Well, Rodricks is not the only one who thinks that designers don’t need celebrities. At India Couture Week, fashion designer Tarun Tahiliani’s collection was displayed by models wearing a showstopper badge. As per reports, Tahiliani went on to explain that the model with the “showstopper” badge covering her face, was to symbolise that the show should not be about anyone’s face but about the outfit.

Similarly, Durazi too voiced his opinion about giving the limelight to celebrities instead of the clothes on the ramp. “When you have a fashion show, the star on the ramp should be the designer and his craft,” says Durazi, adding a word of advice for young designers, “And for young designers, you do not need a Bollywood star. Instead of paying a Bollywood star money to come on the ramp, use that money well to invest in your infrastructure, skilled labour, raw materials etc. You will get a moment’s fame when you have a star, but will you be able to sustain that?

However, it’s not always the decision of the designer to bring on the star. At times, it is the sponsor of the show that intervenes and asks for a celebrity. Rohit Bal, who has always voiced his opinion on topics related to the fashion industry, did confirm that the reason they put a star on the ramp for a show is because of the sponsors and it is never the wish of the designer. He also went on to add that “maybe a showstopper is used by a lot of people as a disguise, for the lack of their talent.”

Bal also believes that a showstopper takes way from the entire hard work and effort of the designer because when you have a showstopper, everyone - be it the media or any social platform - the only pictures you see of their collection is the one worn by the celebrity. And sadly, it is the only outfit people tend to remember.
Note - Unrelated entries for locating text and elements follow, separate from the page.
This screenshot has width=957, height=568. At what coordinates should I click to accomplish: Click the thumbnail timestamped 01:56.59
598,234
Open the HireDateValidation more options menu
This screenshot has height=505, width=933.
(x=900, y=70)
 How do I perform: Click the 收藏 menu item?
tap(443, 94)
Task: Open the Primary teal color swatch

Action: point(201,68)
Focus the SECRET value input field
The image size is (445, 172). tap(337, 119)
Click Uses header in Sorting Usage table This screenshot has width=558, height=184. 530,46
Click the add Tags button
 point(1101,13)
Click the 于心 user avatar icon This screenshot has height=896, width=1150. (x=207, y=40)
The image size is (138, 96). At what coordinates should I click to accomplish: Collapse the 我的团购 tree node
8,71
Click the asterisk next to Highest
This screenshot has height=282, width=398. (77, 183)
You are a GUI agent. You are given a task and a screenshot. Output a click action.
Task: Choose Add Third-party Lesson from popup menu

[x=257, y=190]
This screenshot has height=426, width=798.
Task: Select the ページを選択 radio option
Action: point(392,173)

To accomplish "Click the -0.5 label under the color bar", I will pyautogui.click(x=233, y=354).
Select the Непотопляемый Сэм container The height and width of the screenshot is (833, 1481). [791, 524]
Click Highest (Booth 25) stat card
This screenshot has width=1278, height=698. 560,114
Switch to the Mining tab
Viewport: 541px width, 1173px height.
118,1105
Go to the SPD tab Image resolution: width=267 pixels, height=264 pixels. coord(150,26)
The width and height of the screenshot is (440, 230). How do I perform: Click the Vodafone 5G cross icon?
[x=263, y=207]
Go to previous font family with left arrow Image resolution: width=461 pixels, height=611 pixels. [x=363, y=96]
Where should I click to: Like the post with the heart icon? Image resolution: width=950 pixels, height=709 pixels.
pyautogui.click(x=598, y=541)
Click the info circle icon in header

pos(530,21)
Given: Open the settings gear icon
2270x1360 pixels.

Mumbai: Actress Malaika Arora walks the ramp for fashion designer Diya Rajvir on Day 5 of the Lakme Fashion Week Winter/Festive 2019 in Mumbai.
Mumbai: Actress Malaika Arora walks the ramp for fashion designer Diya Rajvir on Day 5 of the Lakme Fashion Week Winter/Festive 2019 in Mumbai. ( IANS )

On the other hand, fashion designer Rina Dhaka, who has been in the industry for almost three decades now shares that she always ends up using a showstopper. “What Malaika Arora had worn for me in earlier shows still sell. Today, there is a lot of commerce that has entered in the industry. And showstoppers in India is a big thing. I cannot denounce their [celebs] right, it is their wish and they are getting paid,” adds Dhaka.

Fashion designer Rocky Star, who will be showcasing his collection at the upcoming London Fashion Week 2019, shares that in the two decades of him showcasing collections displayed by models and actors in India, the emphasis then was still on the collection. However, in today’s scenario he feels that the appreciation for couture is somewhere lost, where the collection is recognised by the showstopper and the people in the front row of shows.

When asked if things change when presented on an international runway, Rocky says, “I believe, with my showcases at London Fashion Week, the showstopper will always remain my clothes. The industry and the audience is there to see only your garments. That’s when reinventing with every collection becomes essential. It’s your art and creativity that takes centre stage and not the power of your celebrity pull.”

While the debate on whether the runway needs a star or not may never end, the fashion industry is one big platform where stars were born and careers were made.